Hay que referirse a la opinión de expertos, universalmente aceptada, de que la seguridad absoluta contra un ataque terrorista indiscriminado nunca se podrá alcanzar. El riesgo cero es imposible. La investigación tecnológica tiene su reverso en la invención de nuevos métodos terroristas. Ambos, producto de la invención humana para el bien y para el mal, tratan de adaptarse a la época en que vivimos. Y es que en nuestros días, más de 1.500 grandes aviones con unos 300 pasajeros de media cruzan el Atlántico Norte de Europa a América y de vuelta a Europa, cada 24 horas, transportando en definitiva a más de medio millón de pasajeros con sus cientos de miles de maletas facturadas y sus equipajes de mano en cabina. Los aeropuertos se masifican y cuentan por cientos de miles el número de personas que transitan por sus pasillos y mostradores cada día, lo que hace muy difícil una investigación rigurosa.

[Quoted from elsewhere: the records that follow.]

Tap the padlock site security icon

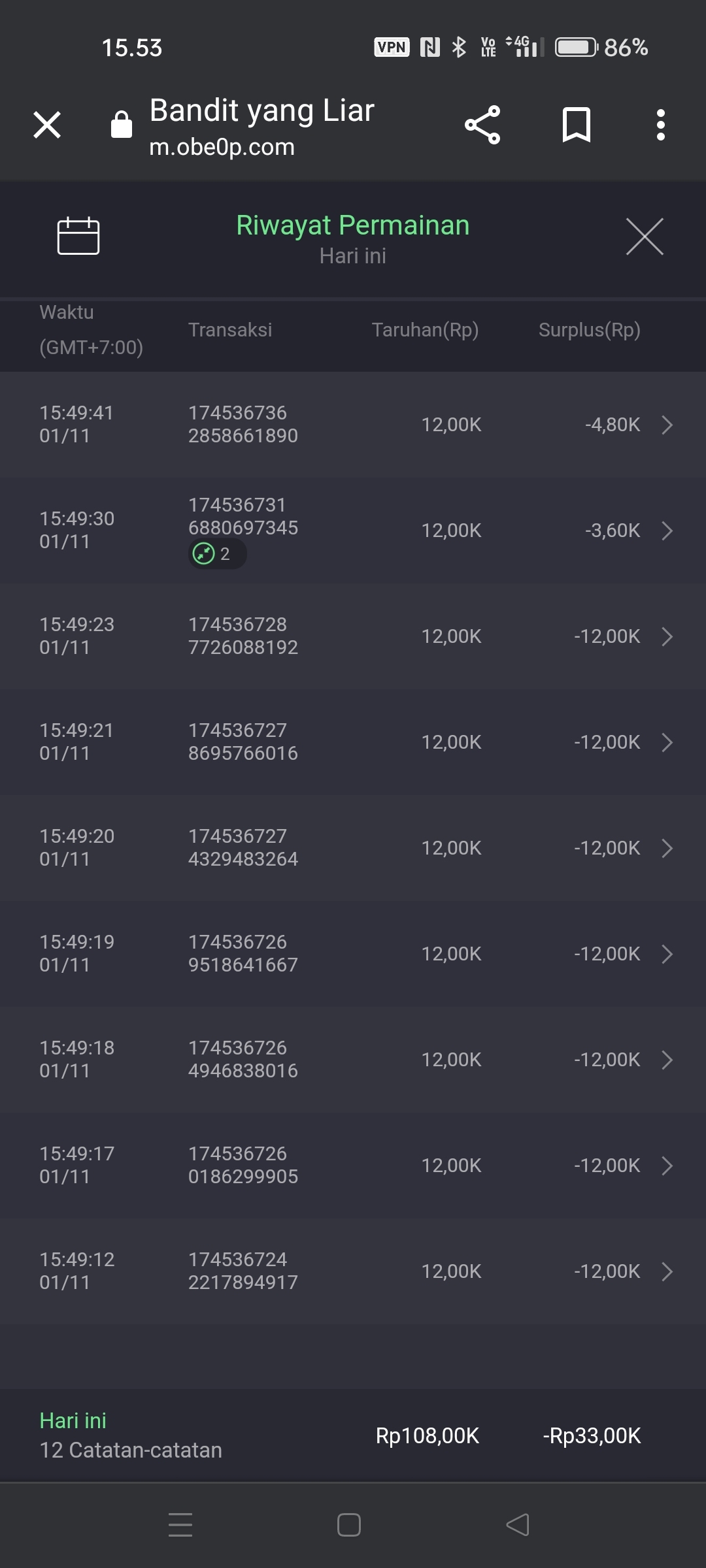point(122,125)
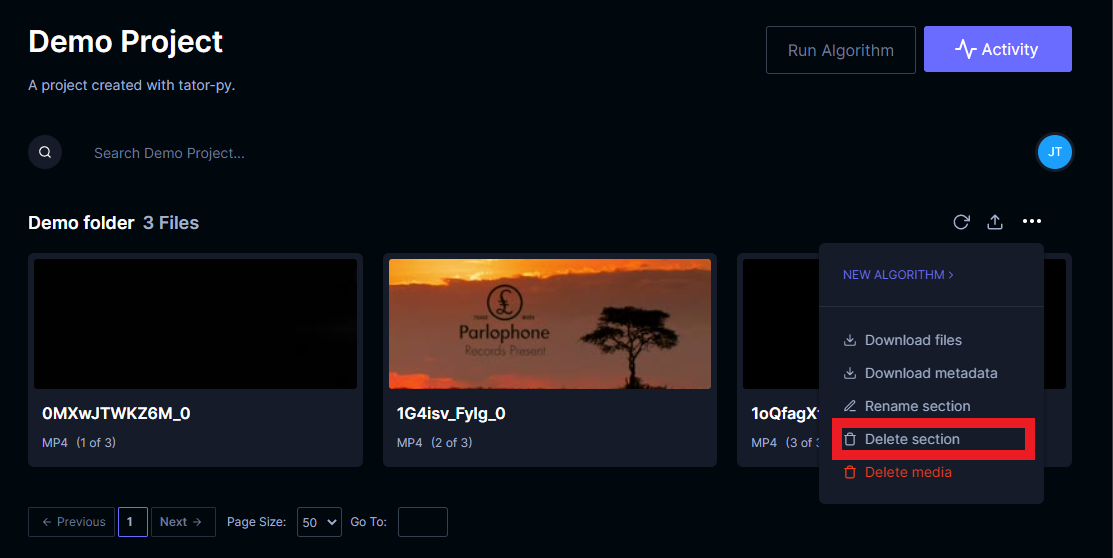
Task: Open the 1G4isv_Fylg_0 sunset thumbnail
Action: 549,324
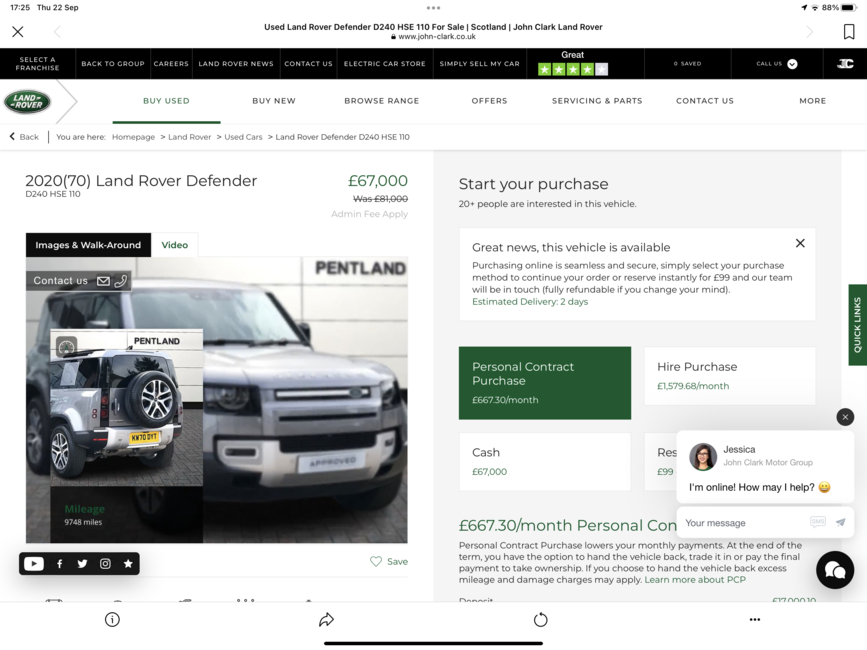The height and width of the screenshot is (650, 867).
Task: Go to Used Cars breadcrumb
Action: pyautogui.click(x=243, y=137)
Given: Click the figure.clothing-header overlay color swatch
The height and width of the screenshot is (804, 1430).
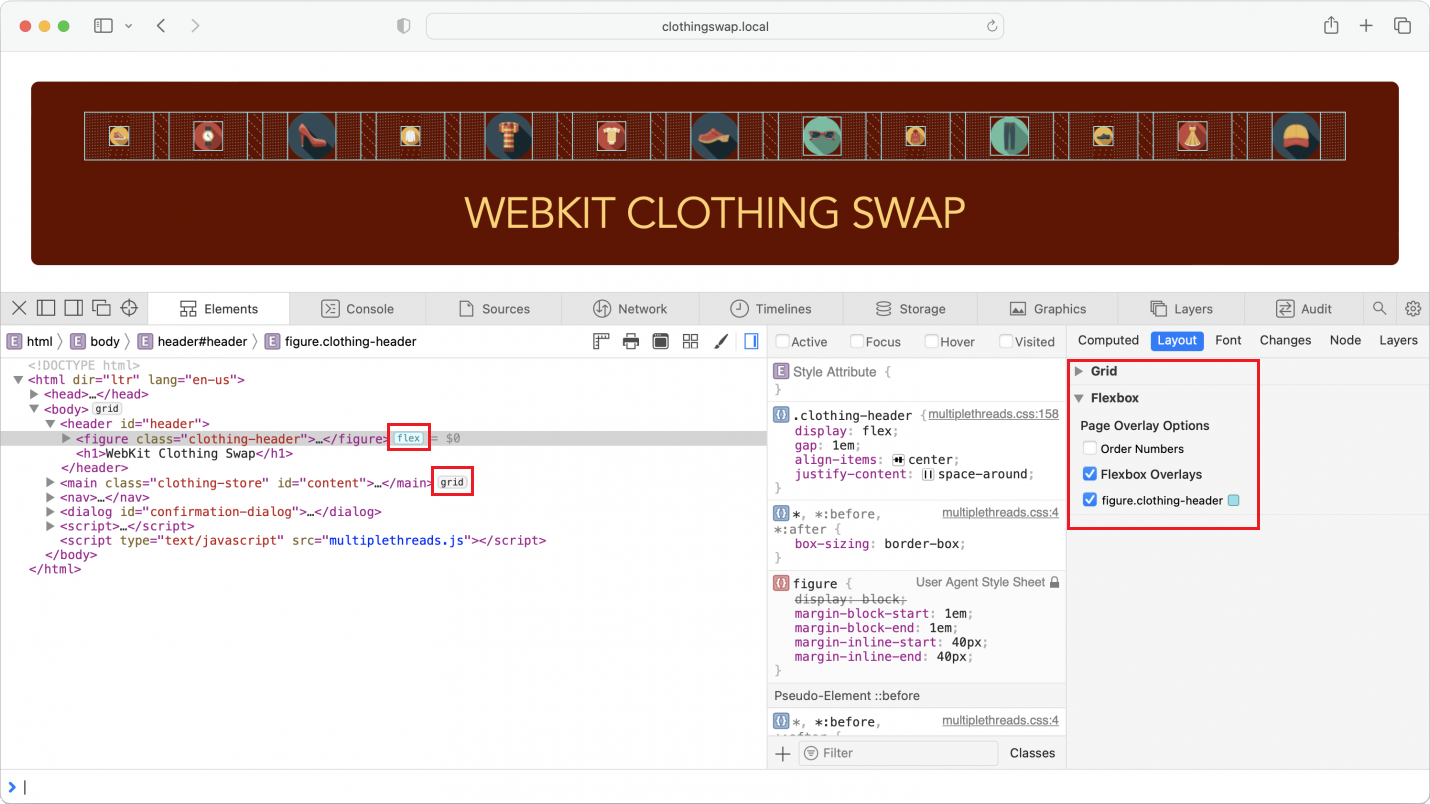Looking at the screenshot, I should coord(1233,499).
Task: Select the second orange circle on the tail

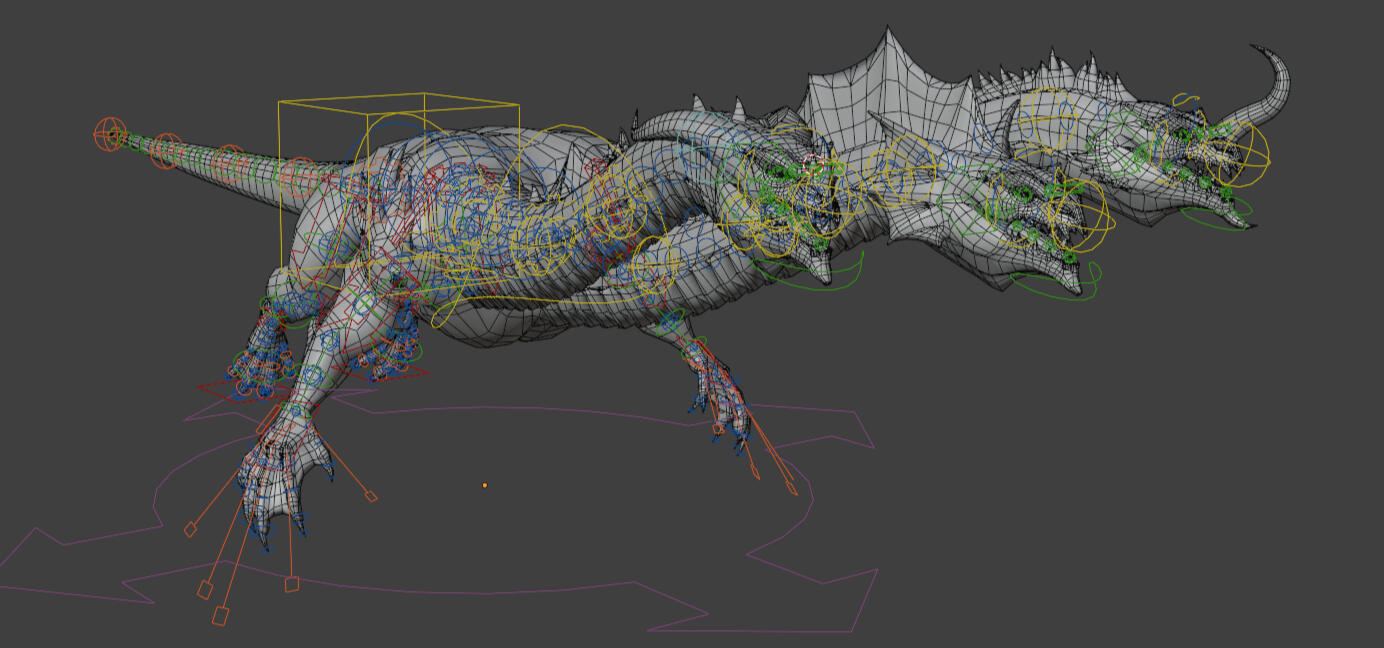Action: pos(166,150)
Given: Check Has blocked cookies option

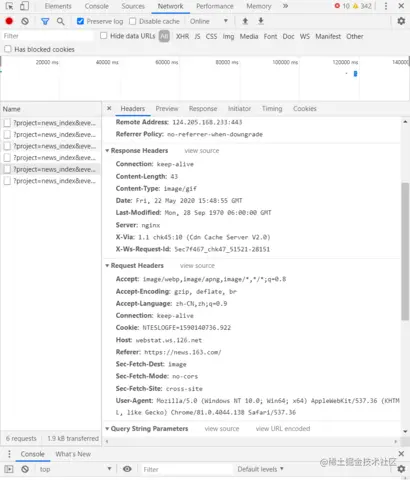Looking at the screenshot, I should coord(8,49).
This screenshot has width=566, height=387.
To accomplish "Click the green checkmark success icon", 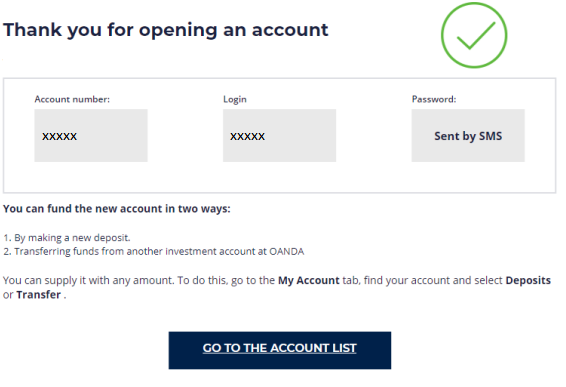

Naturalmente, ante esta nueva dimensión del transporte aéreo, originado por el deseo imparable de viajar rápido, bien por turismo, por negocio o por razones familiares, la regulación jurídica de la aviación comercial se ha ido quedando obsoleta. El Convenio de Chicago, impulsado por Estados Unidos y que dio origen a la Organización de Aviación Civil Internacional OACI en 1944, ya no sirve. Tampoco tienen utilidad en gran parte los posteriores Convenios de Tokio de 1963 sobre actos ilícitos a bordo de aeronaves; ni el de La Haya, de 1970, ni el de Montreal de 1971, sobre apoderamientos y otros actos ilícitos, así como otros protocolos y reglamentos anteriores al año 2001.
El terrorismo internacional, consciente de la espectacularidad del siniestro aéreo, no ha dudado en intentar llevarlo a cabo una y otra vez. No porque las aeronaves sean frágiles, todo lo contrario. El comportamiento de la aeronáutica y de los aviones en vuelo está garantizado. Lo mismo cabe decir de la pericia de las tripulaciones: comandantes, pilotos y auxiliares de vuelo demuestran una profesionalidad y disciplina extrema -que a veces no es apreciada por los pasajeros-, y son muy numerosos los casos en que han salvado vidas y evitado actos terroristas.
Sin embargo, la masificación y la velocidad son el talón de Aquiles de la aviación comercial. La masificación, porque dificulta el control de pasajeros sospechosos y de sus equipajes. La velocidad, porque a 900 kilómetros por hora y a 3.000 metros de altura, hacen que un tiroteo, una pequeña explosión o un incendio a bordo, puedan tener consecuencias fatales.
Fue la II Guerra Mundial la que impulsó e inspiró con sus fortalezas volantes la construcción de los Superconstelations, capaces de cruzar el Atlántico. Podemos afirmar que la invención de la aviación comercial es, en gran parte, de origen norteamericano. La época anterior a la contienda, desde 1903, con el primer vuelo fugaz de los hermanos Wright, y el sobrevuelo del Canal de la Mancha, seis años más tarde, por Blériot, sólo tienen significación histórica.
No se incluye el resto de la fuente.